Just south of the South Street Bridge, a quonset hut houses the Springfield Beer Distributors, soon to be relocated due to the Children's Hospital of Philadelphia's push across the Schuylkill River, with a single mast cellular tower in the background. |
Here is a description of the session, Geographies of the Internet: Situating information and communication technologies in the urban landscape
As ubiquitous computing, broadband Internet, mobile communication, and the related information and communication technologies become more and more embedded in our daily lives, there is a need to examine the spaces of connection and dis-connection through many analytic lenses.

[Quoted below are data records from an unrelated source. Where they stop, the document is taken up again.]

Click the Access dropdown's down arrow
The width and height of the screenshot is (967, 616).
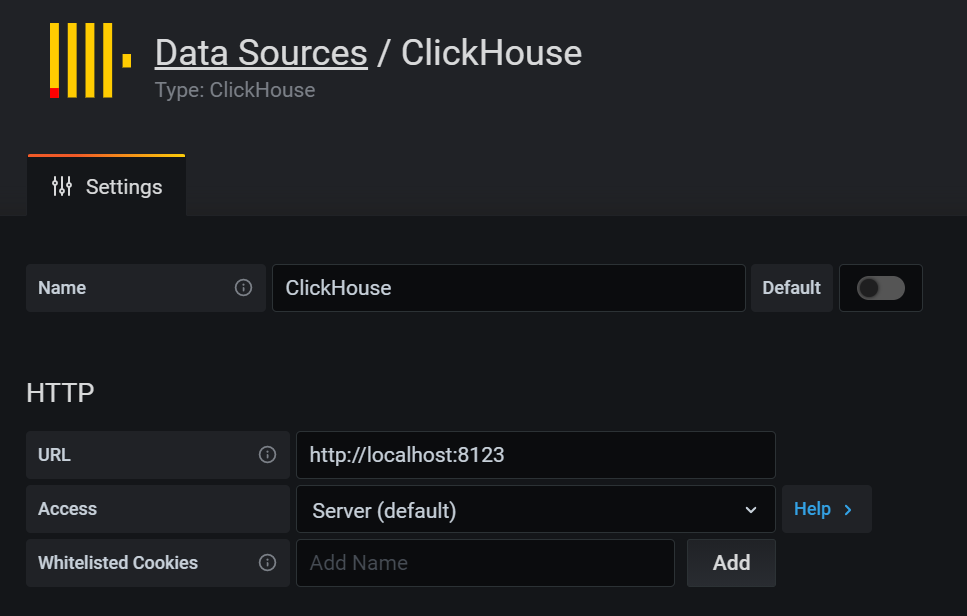(x=751, y=510)
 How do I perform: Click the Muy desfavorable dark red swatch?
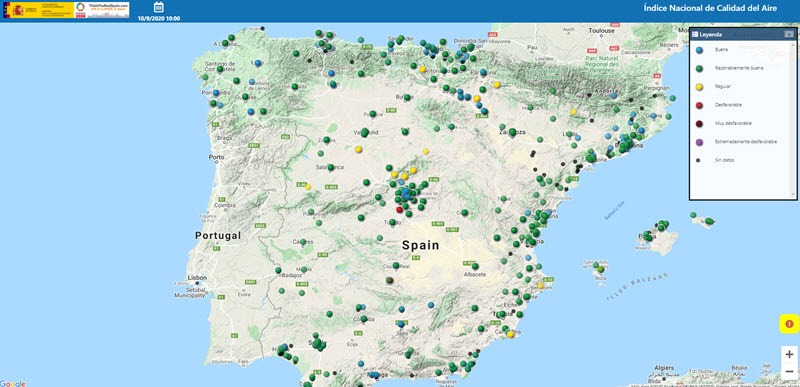(x=699, y=123)
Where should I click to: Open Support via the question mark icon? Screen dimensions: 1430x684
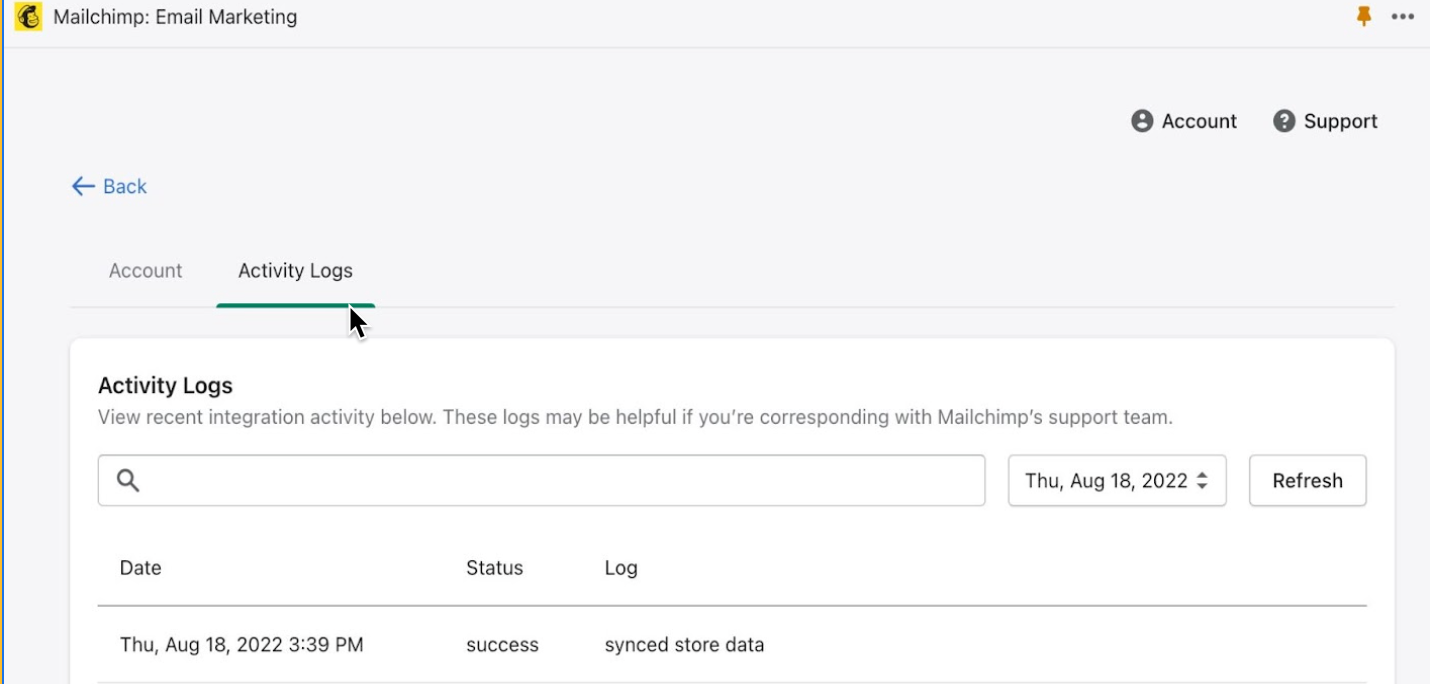tap(1286, 120)
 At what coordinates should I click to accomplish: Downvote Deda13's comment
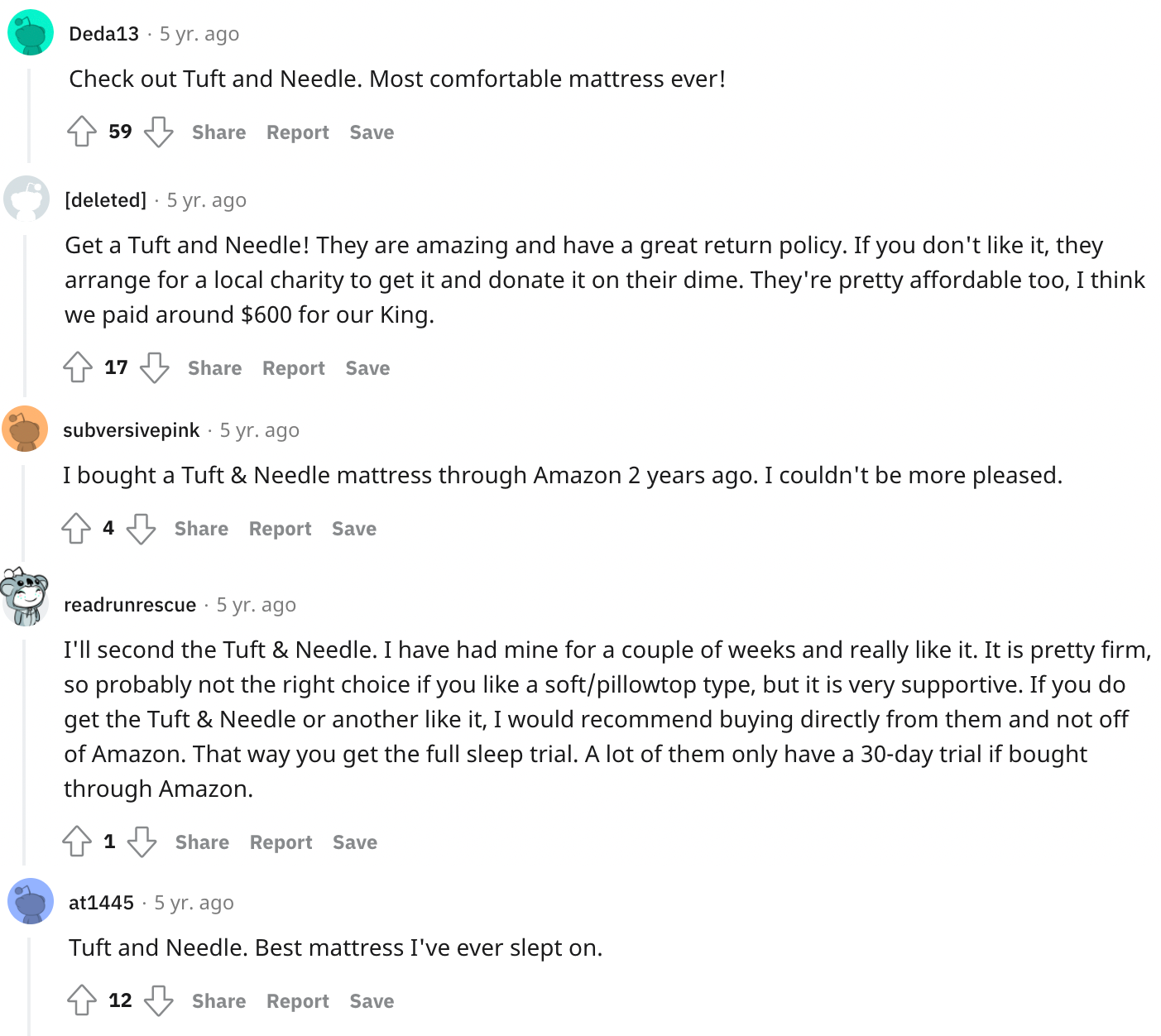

This session will utilize qualitative and quantitative methodological approaches to studying the geographies of the network society, from examining the spaces of mobile communication infrastructure in the metropolitan landscape to mapping the accessibility of broadband Internet. The goal of this session is to critically interrogate the places produced by and through the "Net": these ephemeral and often obscured systems that are at the core of our daily lives as scholars and citizens.And here is the abstract for my paper presentation, Producing mobile communication: situating digital infrastructure in the urban landscape:
Contemporary urban life is closely linked to the digital telecommunication connection provided by mobile connectivity. While the ethereal presence of the telecommunication networks is visible in the signal bars on a mobile phone, the less-visible physical presence of this digital infrastructure is creating a new utility within the urban landscape that needs to be considered as a component of contemporary urban life. This presentation interrogates one of the primary components of ubiquitous computing: the digital infrastructure of cellular antenna and the like that produces mobile connectivity; this presentation also examines the communication infrastructure's relationship to the street itself. Using the case of Philadelphia, I address how connecting individuals occurs in spaces disconnected from the street and urban public space in general. I will discuss how to apply a methodological framework from brought out of critical urban studies can be combined with concepts from science and technology studies such as boundary objects to consider the co-production of the urban today through the built landscape of the city itself as well as the ethereal spaces of mobile communication. I argue that spatializing the infrastructure of mobile connectivity and is an important and undervalued component of understanding the twenty-first century urban landscape.